Grissom, 62, would not name the law firm that he will join, citing Justice Department policy, and downplayed speculation that he would immediately seek public office.
“I don’t want to say never,” Grissom said. “If there came a time I decided to test the waters, it would certainly be for the Senate seat that Sen. (Pat) Roberts holds now.”
His resignation is effective Friday. First Assistant U.S. Attorney Tom Beall will serve as acting U.S. attorney.
U.S. Attorney General Loretta Lynch said Grissom has made Kansas and the United States “a safer and more just place,” underlining how he built relations between state and local law enforcement and upheld civil rights laws.
“From establishing an innovative working group on human trafficking to lending his sound advice as a member of the Attorney General’s Advisory Council, Barry has served with energy, with commitment, and with steadfast devotion to our highest ideals,” Lynch said in a news release.

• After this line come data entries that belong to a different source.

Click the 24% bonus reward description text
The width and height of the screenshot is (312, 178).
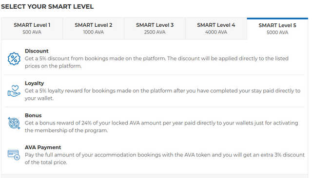pos(161,127)
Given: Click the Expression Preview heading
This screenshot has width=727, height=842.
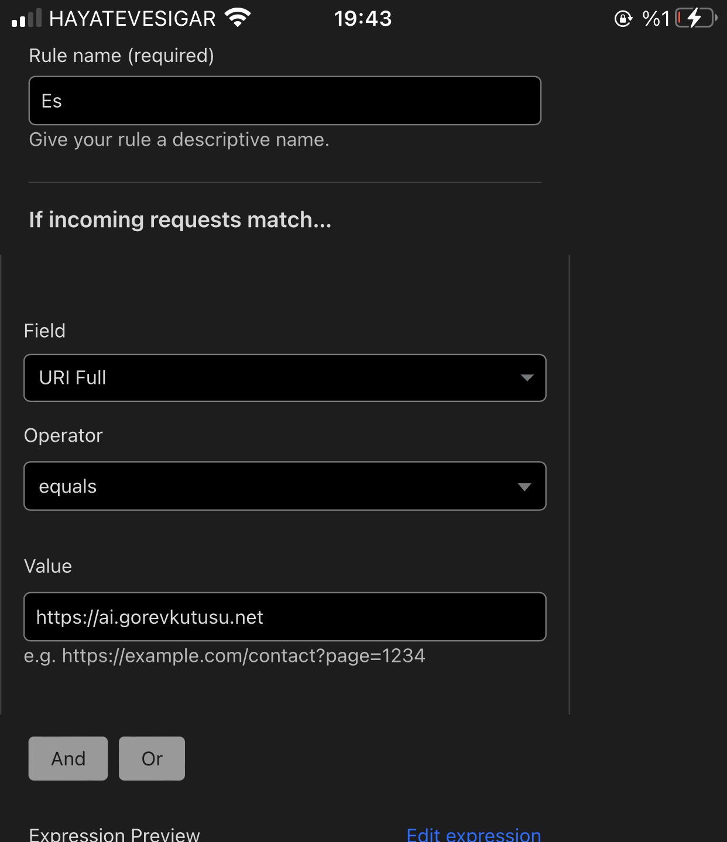Looking at the screenshot, I should tap(115, 834).
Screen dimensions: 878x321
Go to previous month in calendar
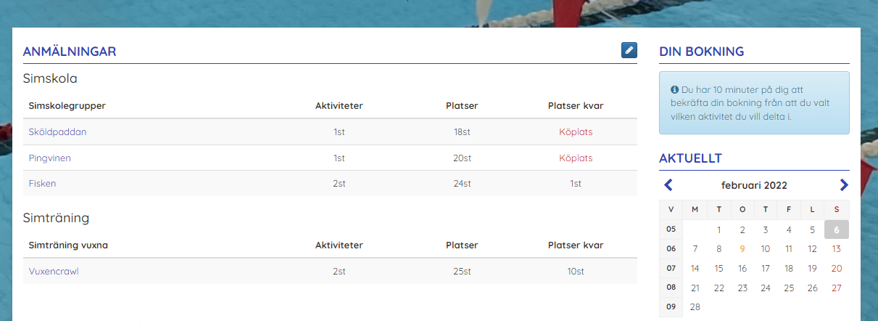(x=668, y=185)
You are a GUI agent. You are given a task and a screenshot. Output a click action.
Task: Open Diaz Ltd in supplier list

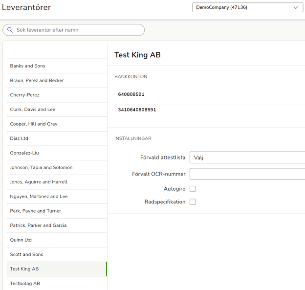tap(19, 138)
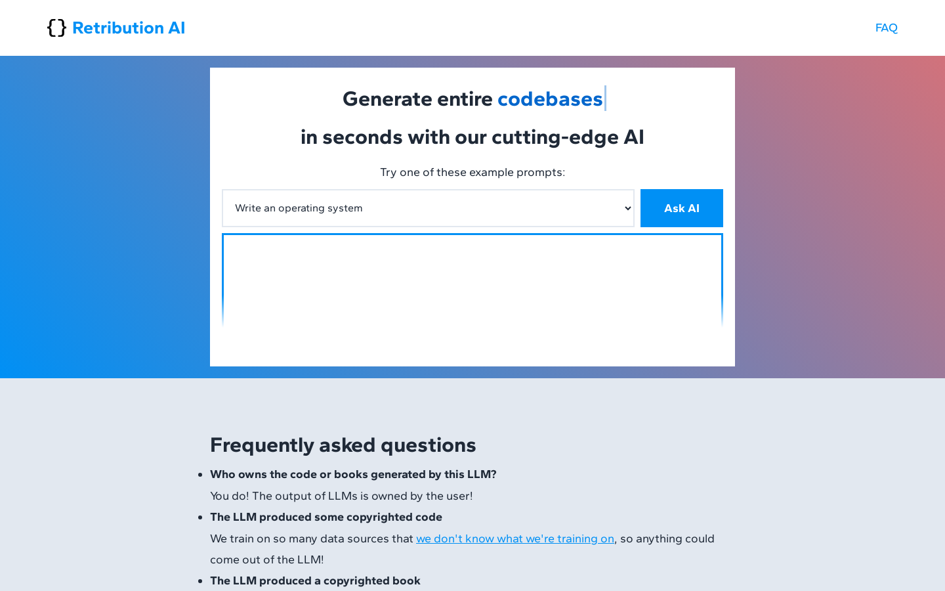The height and width of the screenshot is (591, 945).
Task: Select 'The LLM produced a copyrighted book' question
Action: pos(315,580)
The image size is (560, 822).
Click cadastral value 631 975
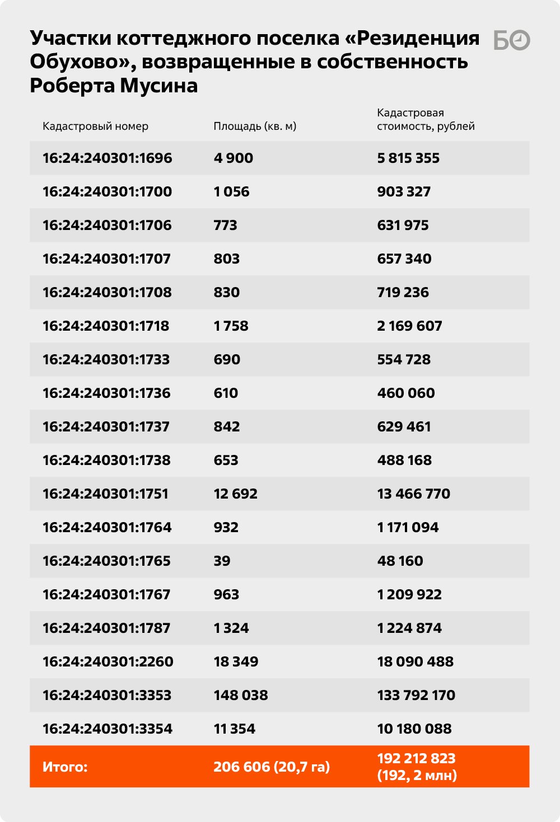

Grissom was nominated by President Obama in 2010 and has made civil rights enforcement and community outreach top priorities during his tenure. He founded the annual Kansas Civil Rights Symposium, which brings together law enforcement and civil rights advocates, and he helped to establish a human trafficking working group.

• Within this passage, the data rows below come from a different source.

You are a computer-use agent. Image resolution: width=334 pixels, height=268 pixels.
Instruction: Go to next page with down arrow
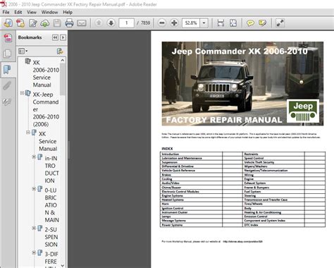111,23
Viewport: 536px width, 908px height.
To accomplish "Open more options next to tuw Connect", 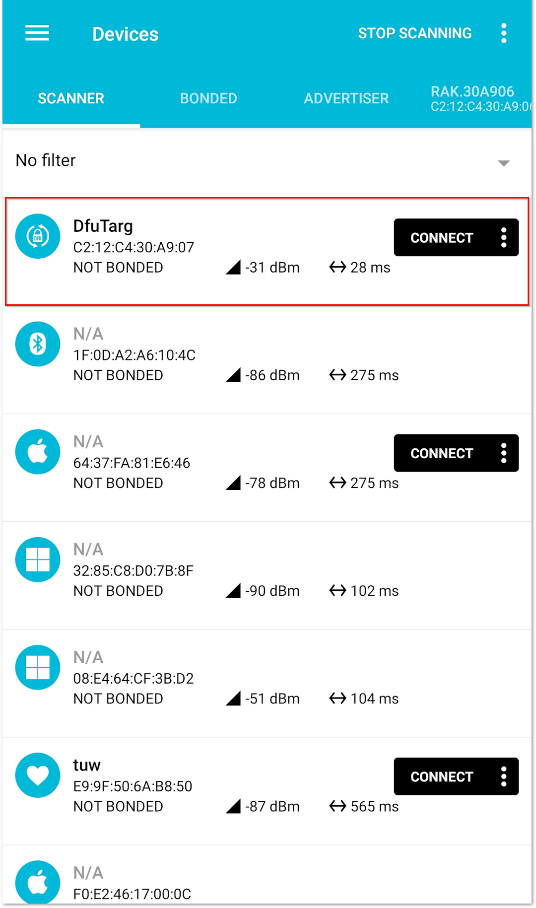I will (x=504, y=776).
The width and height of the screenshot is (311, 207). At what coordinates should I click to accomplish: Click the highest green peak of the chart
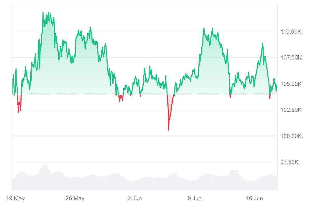click(43, 13)
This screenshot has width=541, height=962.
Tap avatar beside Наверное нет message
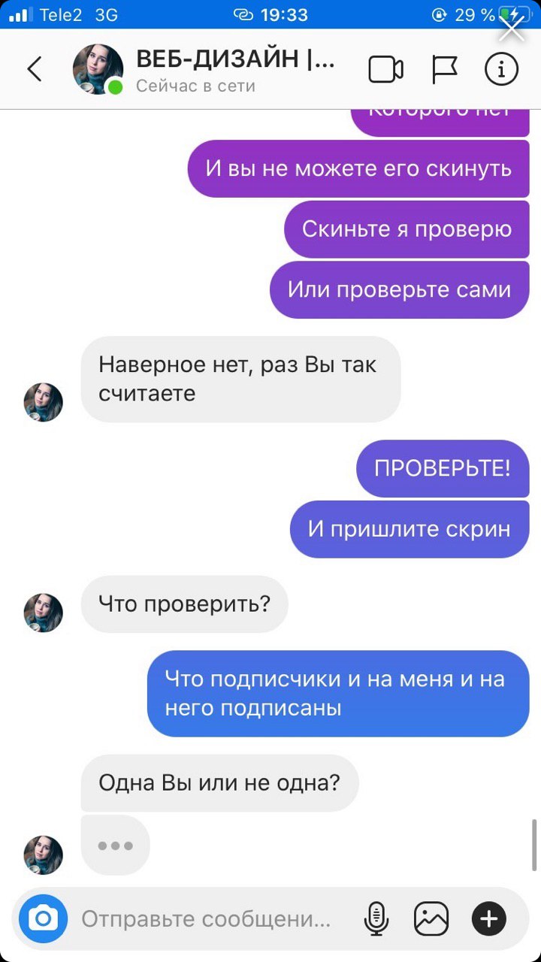[44, 402]
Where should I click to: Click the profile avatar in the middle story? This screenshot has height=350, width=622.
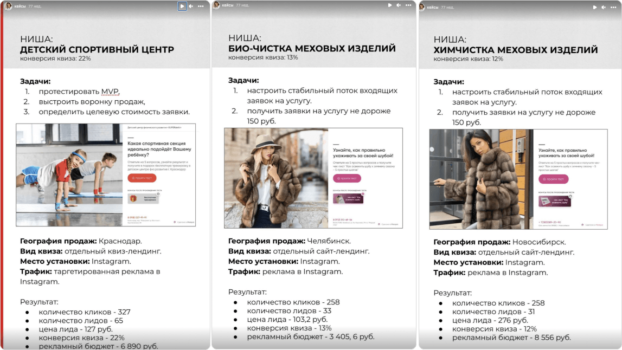pyautogui.click(x=216, y=5)
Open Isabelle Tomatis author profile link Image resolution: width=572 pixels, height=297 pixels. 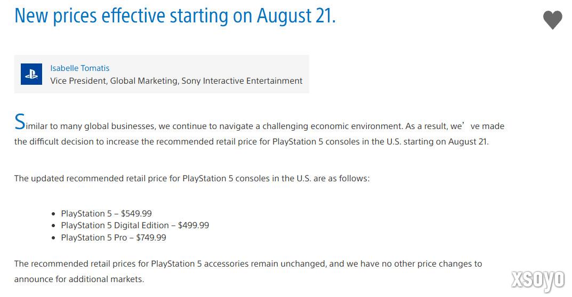pyautogui.click(x=79, y=68)
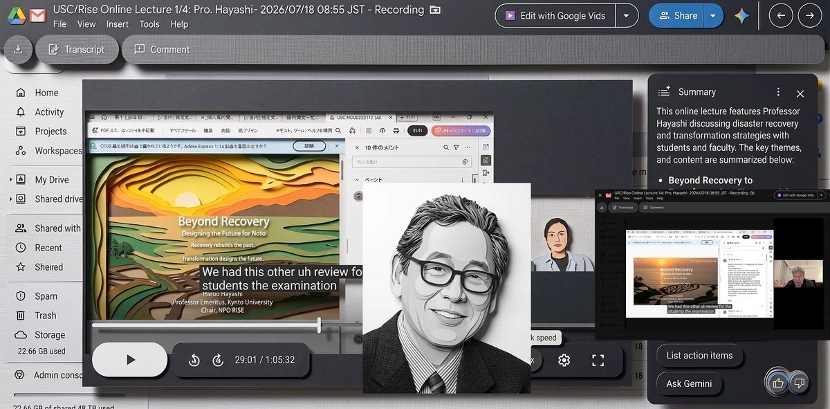
Task: Skip forward ten seconds
Action: click(218, 360)
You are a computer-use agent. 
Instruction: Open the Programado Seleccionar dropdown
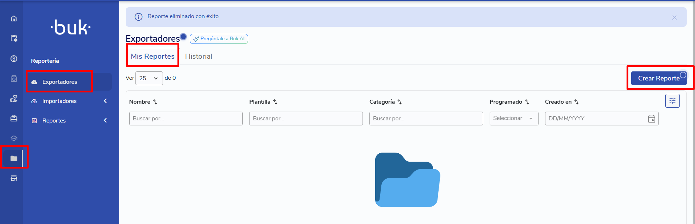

“One of the things I take great pride in is that we have left the Ivy Tower, and we have gone out and worked closely with local and state law enforcement,” Grissom said. “We have reached out to different communities to find out their thoughts on law enforcement. We have made a concerted effort to make sure people can worship as they see fit without fear of being intimidated.”

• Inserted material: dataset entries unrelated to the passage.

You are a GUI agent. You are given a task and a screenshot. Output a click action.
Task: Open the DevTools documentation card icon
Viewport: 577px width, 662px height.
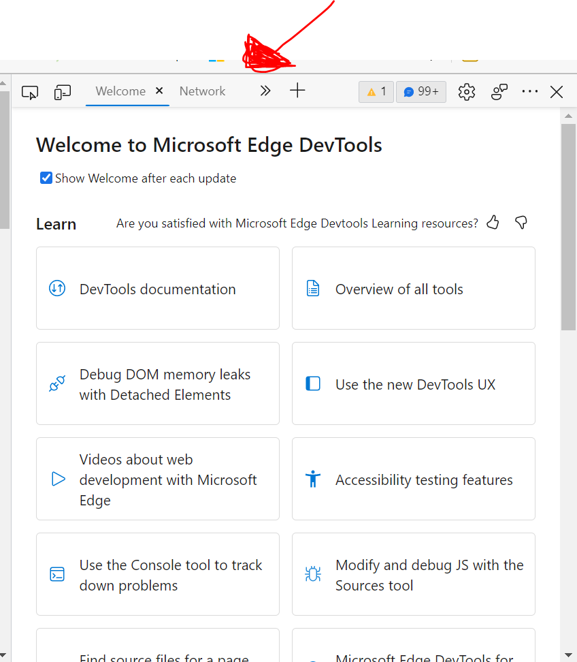[x=57, y=288]
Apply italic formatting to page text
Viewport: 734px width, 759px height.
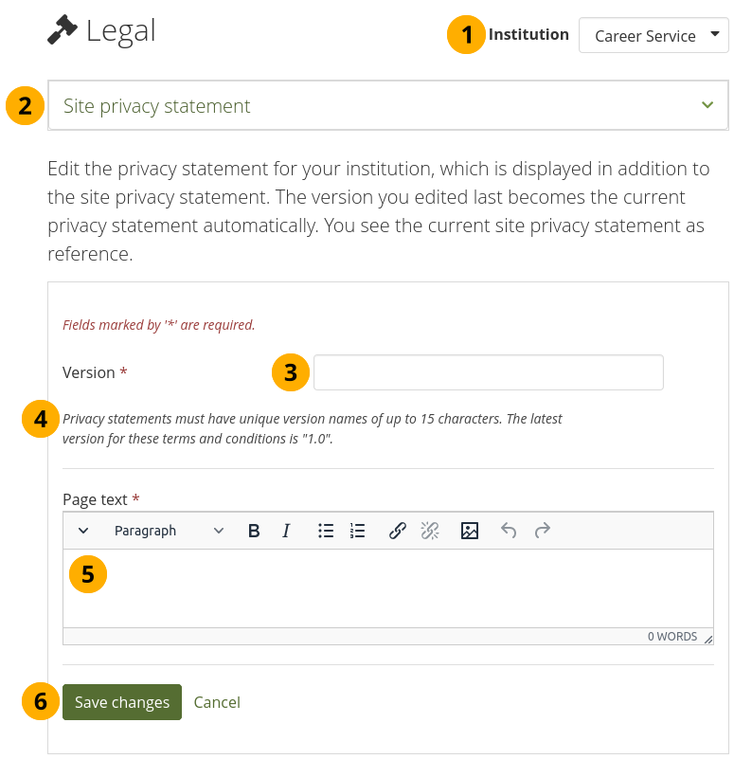pos(286,531)
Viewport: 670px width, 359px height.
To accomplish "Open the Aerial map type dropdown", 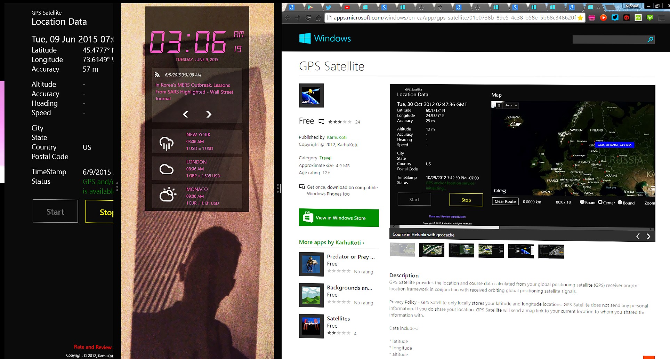I will pyautogui.click(x=511, y=105).
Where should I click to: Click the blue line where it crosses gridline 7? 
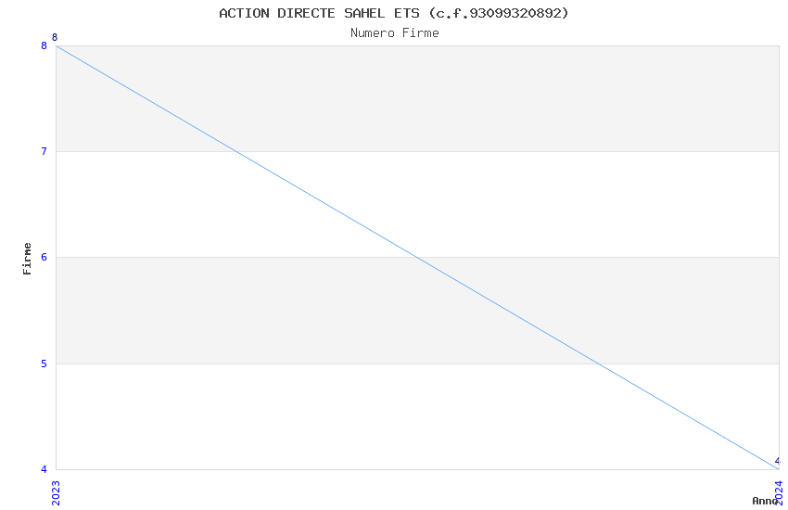coord(237,151)
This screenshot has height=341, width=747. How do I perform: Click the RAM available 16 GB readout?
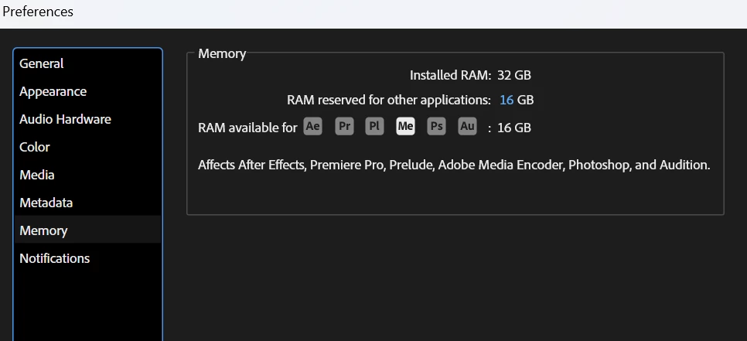click(x=514, y=128)
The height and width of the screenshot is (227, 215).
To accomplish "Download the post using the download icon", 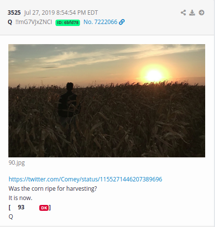I will tap(192, 13).
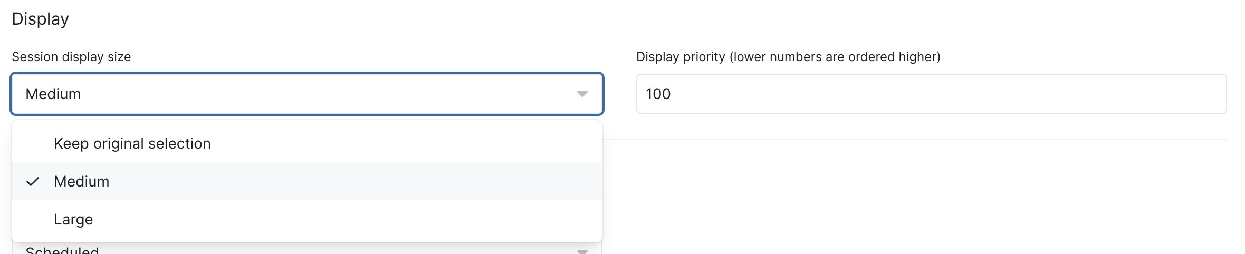Expand the partially visible Scheduled dropdown
Image resolution: width=1245 pixels, height=254 pixels.
coord(307,249)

He estimated he has traveled 70,000 miles and spoken to more than 13,000 people during his tenure.
“I think we have put a face on the federal government and demonstrated to people … we truly are there to protect them and to defend their civil liberties,” Grissom said.
Under his leadership, Kansas has consistently been among the leading states in prosecutions for felony possession of firearms. His office also focused on prosecuting employers who knowingly hired immigrants who live unlawfully in the United States.
Forfeitures during his tenure have returned $73 million to local and state law enforcement agencies and the federal treasury.